***** Study text *****

YouTube Ingestion Pipeline — Design Document

Status: Draft Author: crossmem team Date: 2026-04-15 Tracking: crossmem-rs#27

1. Overview

Extend crossmem capture <url> to detect youtube.com / youtu.be hosts and dispatch to a YouTube-specific pipeline that produces time-aligned wiki chunks — the video analog of the PDF chunk pipeline from #24.

The pipeline runs entirely local on an Apple Silicon Mac mini (M2/M4). No cloud APIs.

Pipeline stages

capture (download + extract audio/subs)
  → transcribe (whisper.cpp Metal)
  → keyframes (ffmpeg scene-cut)
  → OCR + VLM caption (per keyframe)
  → compile (Ollama paraphrase/implication per chunk)
  → emit wiki markdown

2. Download Path

Decision: yt-dlp binary

Option	Pros	Cons
yt-dlp binary	Battle-tested, handles every edge case, active community, `--cookies-from-browser` for member-only	External dep, Python-based, updates frequently
libyt-dlp bindings	Tighter integration	No stable C API; Python FFI is fragile
youtube-rs (pure Rust)	No external dep	Incomplete, breaks on YT changes, no auth, no live/shorts

yt-dlp wins because YouTube aggressively rotates extraction logic. Maintaining a pure-Rust extractor is a full-time job. yt-dlp is the industry standard for a reason.

Edge cases handled by yt-dlp flags

Scenario	yt-dlp flags
Age-gated	`--cookies-from-browser chrome` (reads real Chrome cookies)
Member-only	Same cookie approach; user must be logged in
Live streams	`--live-from-start --wait-for-video 30` (wait + download from start)
Shorts	Works as normal URLs (`youtube.com/shorts/ID` → standard extraction)
Playlists	`--yes-playlist` or `--no-playlist` (user flag; default: single video)
Chapters	`--embed-chapters` + `--write-info-json` (chapter list in info JSON)
Auto captions	`--write-auto-subs --sub-lang en`
Human captions	`--write-subs --sub-lang en` (preferred over auto when available)

Download command template

yt-dlp \
  --format "bestaudio[ext=m4a]/bestaudio/best" \
  --extract-audio --audio-format wav --audio-quality 0 \
  --write-info-json \
  --write-subs --write-auto-subs --sub-lang "en.*" --sub-format vtt \
  --embed-chapters \
  --cookies-from-browser chrome \
  --output "%(id)s.%(ext)s" \
  --paths "$HOME/crossmem/raw/youtube/" \
  "$URL"

For keyframe extraction we also need the video file:

yt-dlp \
  --format "bestvideo[height<=1080][ext=mp4]/bestvideo[height<=1080]/best" \
  --write-info-json \
  --output "%(id)s_video.%(ext)s" \
  --paths "$HOME/crossmem/raw/youtube/" \
  "$URL"

***** Extracted material *****

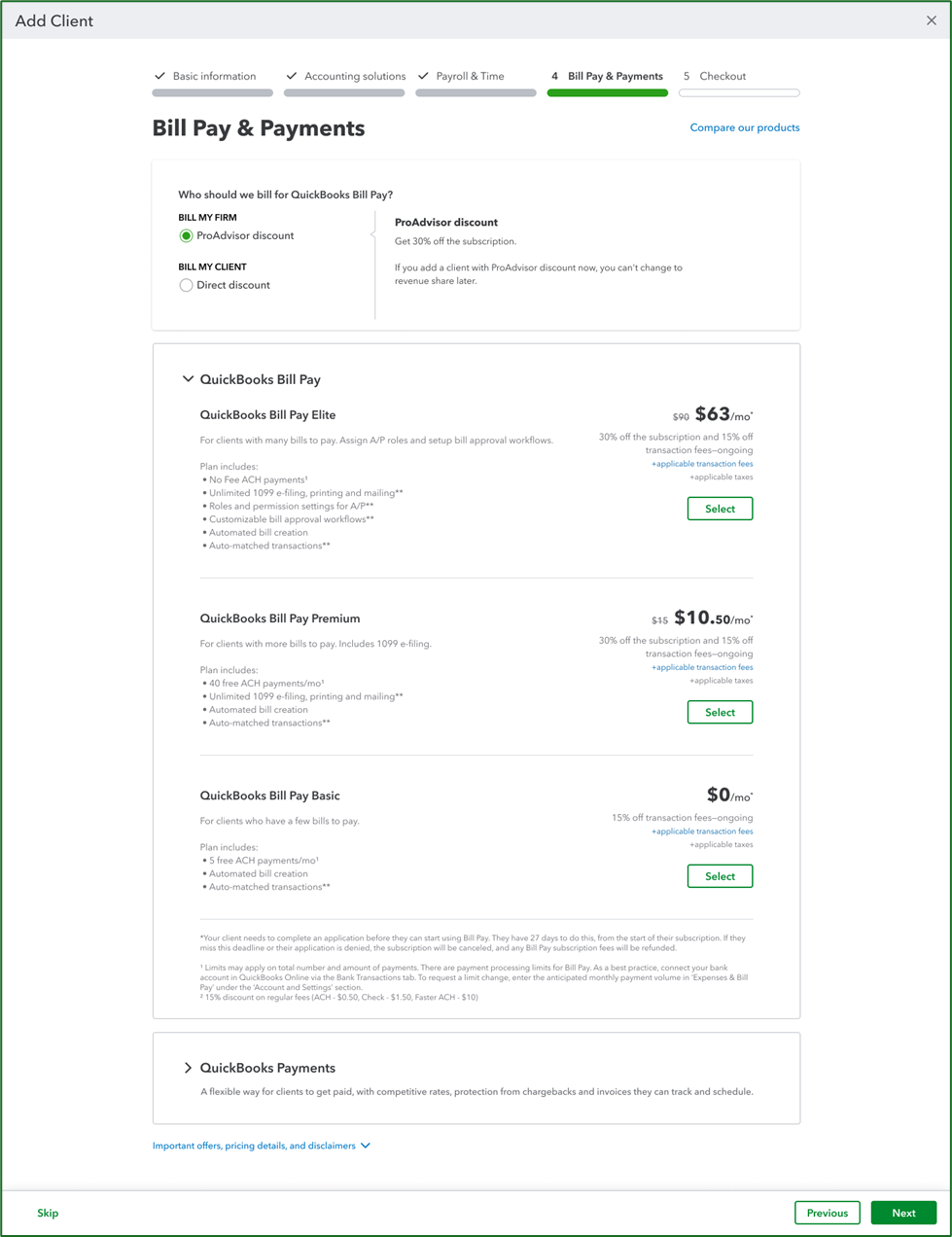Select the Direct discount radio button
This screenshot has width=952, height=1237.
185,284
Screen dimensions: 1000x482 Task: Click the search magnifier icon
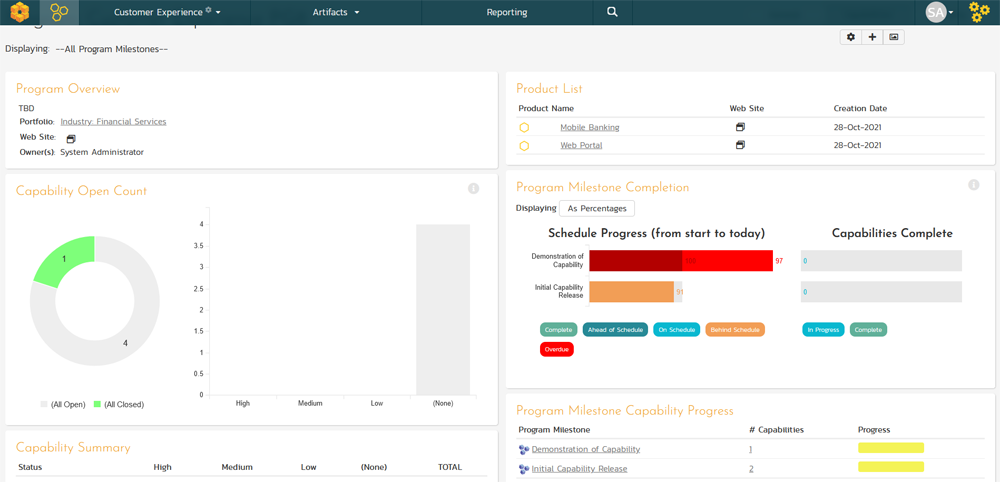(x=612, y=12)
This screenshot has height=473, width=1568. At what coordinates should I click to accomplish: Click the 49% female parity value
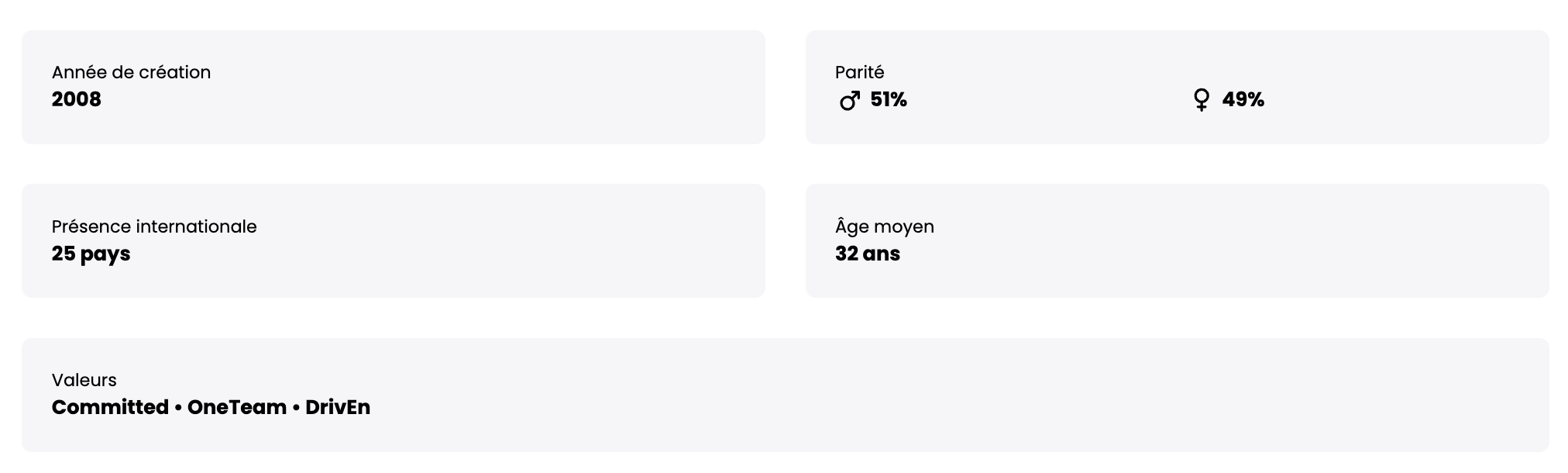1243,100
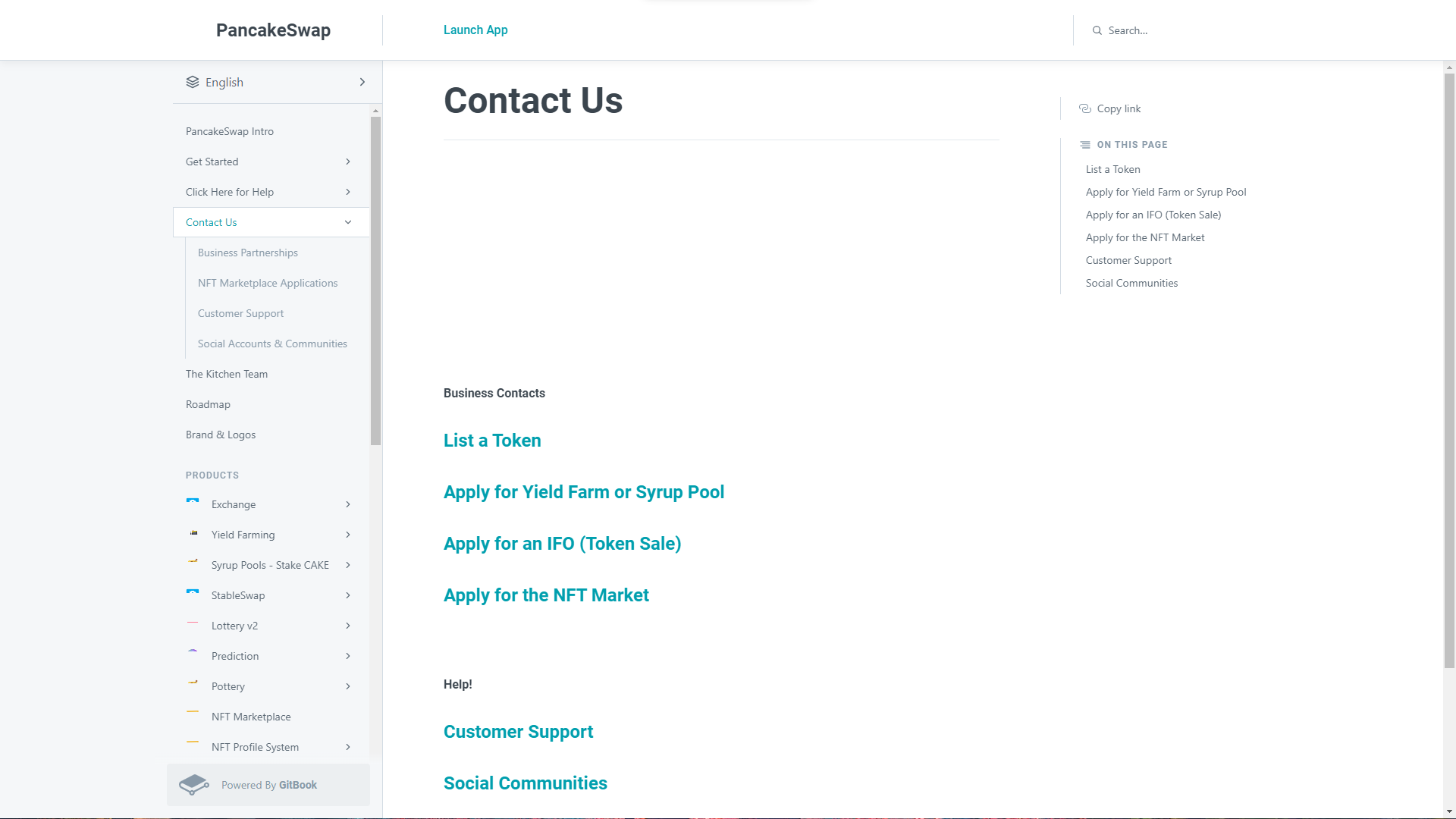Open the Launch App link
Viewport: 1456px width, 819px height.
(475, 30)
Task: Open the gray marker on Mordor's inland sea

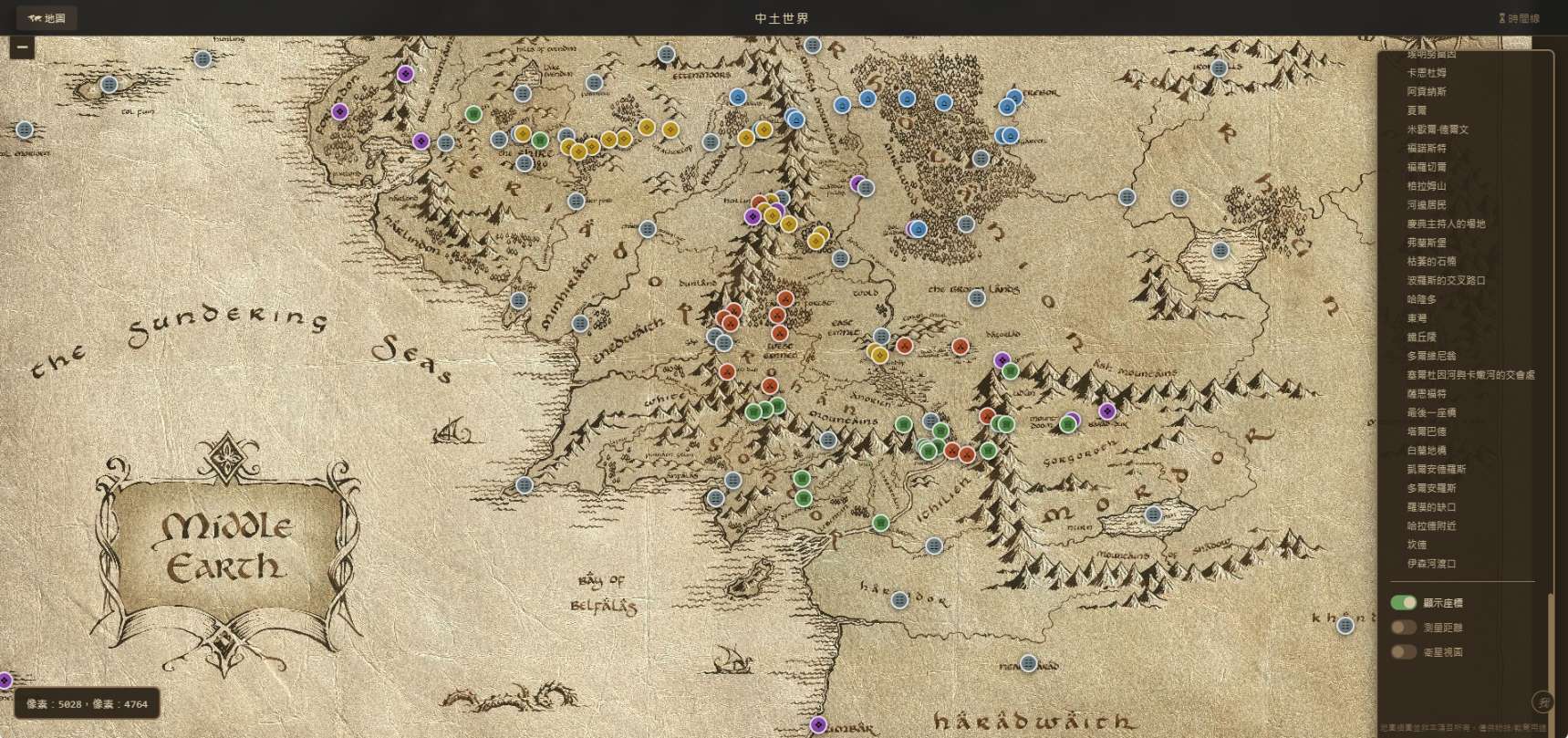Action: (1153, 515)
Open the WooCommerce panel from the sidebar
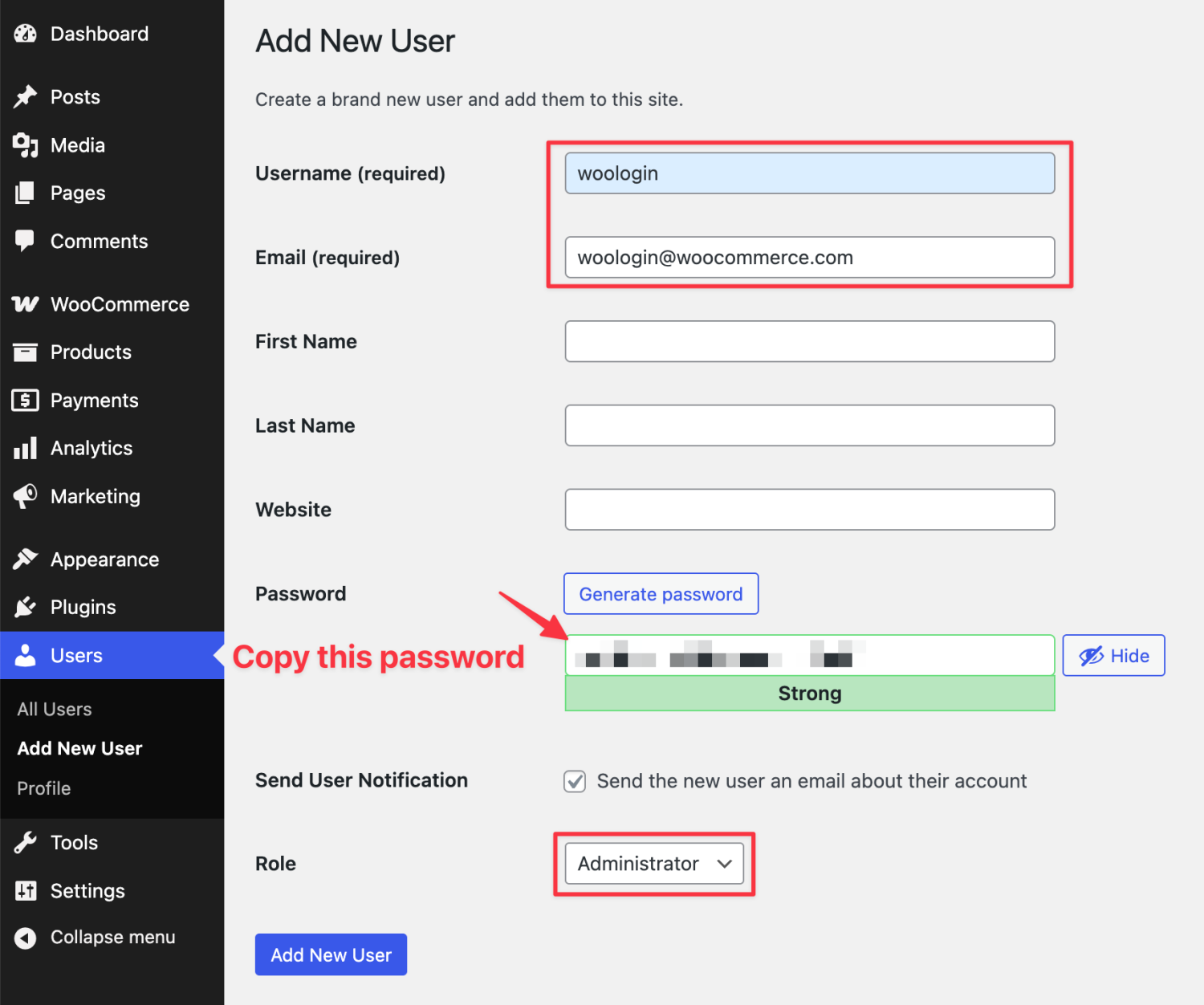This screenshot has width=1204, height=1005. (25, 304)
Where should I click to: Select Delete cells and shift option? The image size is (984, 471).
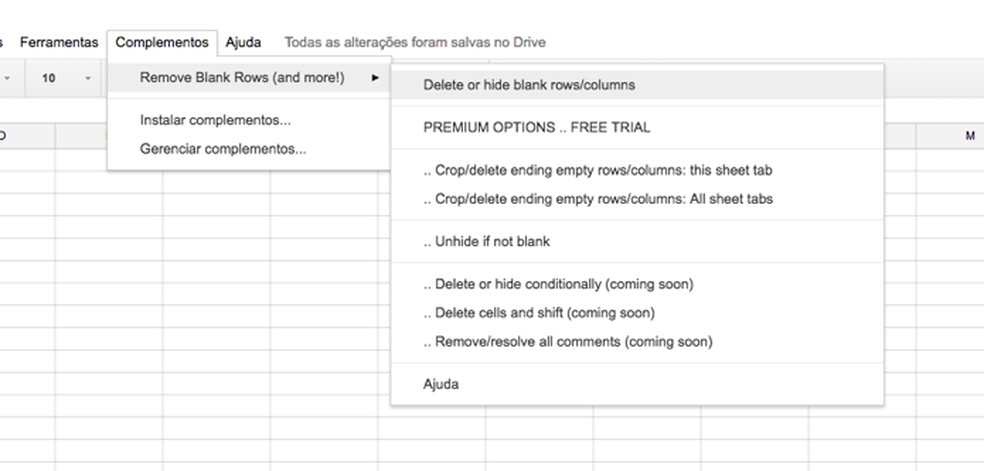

*****

* [Explore the material]
1. Set down, word for word, the stretch of the design document from "2. Download Path" through "for a reason.".
2. Using the design document, answer these:
(a) On what hardware does the pipeline run?
(b) Which download option does the document choose?
(c) Which yt-dlp flags does it list for live streams?
The dataset entries are separate material and have no connection to the design document.

* [Exercise answers]
1.
2. Download Path

Decision: yt-dlp binary

Option	Pros	Cons
yt-dlp binary	Battle-tested, handles every edge case, active community, `--cookies-from-browser` for member-only	External dep, Python-based, updates frequently
libyt-dlp bindings	Tighter integration	No stable C API; Python FFI is fragile
youtube-rs (pure Rust)	No external dep	Incomplete, breaks on YT changes, no auth, no live/shorts

yt-dlp wins because YouTube aggressively rotates extraction logic. Maintaining a pure-Rust extractor is a full-time job. yt-dlp is the industry standard for a reason.

2.
(a) An Apple Silicon Mac mini (M2/M4).
(b) The yt-dlp binary.
(c) `--live-from-start --wait-for-video 30`